_TO BE DONE_.
Convert the material below into a JSON list of strings, one string per line, and drop any blank lines.

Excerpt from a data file
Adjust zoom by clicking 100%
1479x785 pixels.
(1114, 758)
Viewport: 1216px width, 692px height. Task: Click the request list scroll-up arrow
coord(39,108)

_OUTPUT OF THE EXERCISE_.
[
  "Adjust zoom by clicking 100%",
  "1479x785 pixels.",
  "(1114, 758)",
  "Viewport: 1216px width, 692px height. Task: Click the request list scroll-up arrow",
  "coord(39,108)"
]